For the 2017–18 season, Deng moved to Finland to play for Korihait. He played eight games between 26 September and 27 October. In March 2018, he returned to Lebanon and played seven games for Louaize.

In May 2018, Deng returned to Melbourne and joined the McKinnon Cougars for the rest of the Big V season. In 11 games, he averaged 16.3 points, 10.6 rebounds, 2.0 assists, 1.5 steals and 2.5 blocks per game.

Following the Big V season, Deng joined the Sydney Kings for the 2018–19 NBL season. In 19 games for the Kings, he averaged 2.2 points per game. On 22 March 2019, he signed with Polish team MKS Dąbrowa Górnicza. In 10 games to finish the PLK season, he averaged 12.5 points, 7.2 rebounds and 1.2 assists per game.

In October 2019, Deng joined the New Zealand Breakers as an injury replacement for Rob Loe. He did not play in a game during the 2019–20 NBL season.

On 16 July 2020, Deng signed with the Illawarra Hawks for the 2020–21 NBL season. In 39 games, he averaged 6.4 points and 3.8 rebounds per game. He then played for the Kilsyth Cobras of the NBL1 South during the 2021 NBL1 season.

On 10 July 2021, Deng signed with the Brisbane Bullets for the 2021–22 NBL season. He then returned to the Cobras for the 2022 NBL1 South season.

On 1 June 2022, Deng signed with the Illawarra Hawks for the 2022–23 NBL season, returning to the team for a second stint.
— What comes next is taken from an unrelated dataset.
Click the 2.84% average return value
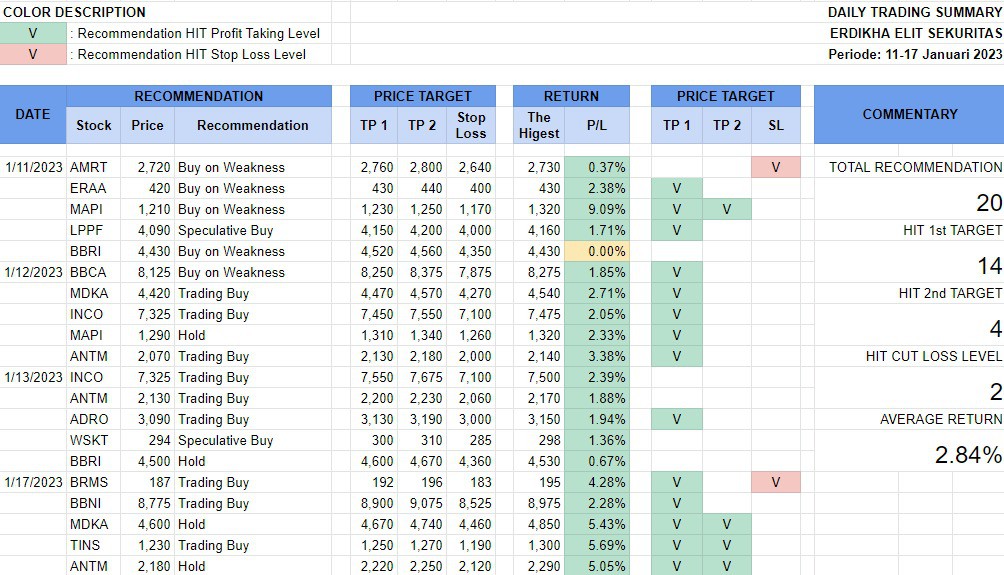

In the 2023 NBL1 season, Deng helped the Ipswich Force reach the NBL1 North grand final series, where they defeated the Gold Coast Rollers 2–1 to win the championship behind Deng's 41 points and 13 rebounds in game three.

Deng joined Ohud Medina of the Saudi Premier League for the 2023–24 season, where he averaged 17.7 points, 9.4 rebounds, 2.1 assists, 1.1 steals and 1.1 blocks in 18 games. He then re-joined the Ipswich Force for the 2024 NBL1 North season.

In October 2024, Deng joined Al Ahli Tripoli of the Libyan Division I Basketball League. In five BAL qualifying games, he averaged 19.2 points, 10.2 rebounds, 2.8 assists and 1.0 steals per game.

In February 2025, Deng signed with Al Ittihad Alexandria of the Egyptian Super League. He joined the team for the 2025 BAL season.

In April 2025, Deng joined Beirut Club of the Lebanese Basketball League.

Deng joined Dar City of the Tanzanian NBL for the 2025–26 season.

==National team career==
In July 2015, Deng played for the Australian University National Team at the World University Games in South Korea. In seven games, he averaged 4.6 points and 2.1 rebounds per game.

In February 2023, Deng played for the South Sudan national team, and helped the country qualify for their first-ever World Cup after sealing their spot in the last qualifying round.